"our "VM overreserved" is running around 3.6TB"
You should check whether anything other than vswp Objects are Thick-provisioned or OSR=100(Object Space Reservation)
This can be checked from your Storage Policies that are in use but also via the output from #esxcli vsan debug object list .
"some VMs have > 32GB of RAM."
"- We don't over-commit RAM, so presumably regardless of the above, this is a fairly low-risk change for us"
If you are not over-provisioning physical memory, you could also consider allocating memory reservations - Thick-provisioned vswp Objects are sized as allocated memory minus reservation so the more reserved the less space they consume (+ it doesn't have to be full reservation if you are over-provisioning).
"- With only a single copy of swap - what happens if the storage in that host dies and that object is inaccessible? Presumably the VM must crash as it can't access the pages of RAM that have been swapped out?"
"sparse" or thin-provisioned vswp doesn't reduce the FTT of the Objects, it just doesn't reserve the space required if your VM needed to swap data to vswp due to memory contention, basically it makes them Thin-provisioned so if you had issues with no available space then potentially these could be impacted causing the VM to be stunned/crash (thus why reservations might be beneficial).
"- When disabling this cluster-wide, presumably it will result in a large amount of data being removed from VSAN, which will necessitate a disk rebalance. Are there any other considerations?"

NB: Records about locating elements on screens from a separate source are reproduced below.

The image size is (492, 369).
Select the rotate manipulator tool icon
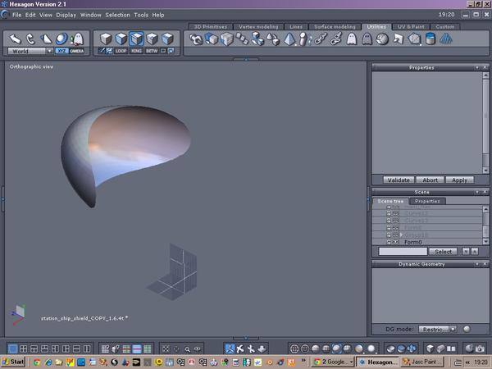click(30, 38)
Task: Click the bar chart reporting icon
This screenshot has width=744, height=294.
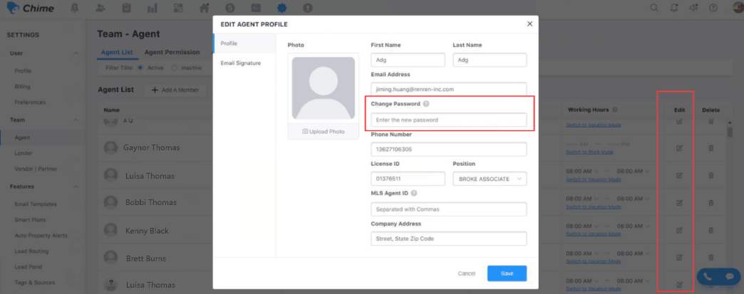Action: tap(152, 8)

This requires setting this on all hosts (as vswp attributes are dictated from host policies not normal Storage Policies) and power-cycling the VMs to take effect is also required - vswp Objects are transient and are deleted when a VM is powered-off so no/little rebalance should be required, they are also relatively small and thus should be fairly well distributed amongst the clusters disks.
This is super useful, thanks very much.
I tried to run "esxcli vsan debug object list" but I get an unknown command error. Is there something I need to enable first?
Happy to help and you are most welcome.
esxcli vsan debug was only added in ~6.6 (6.5 U1) - if you are on an earlier version this is not available.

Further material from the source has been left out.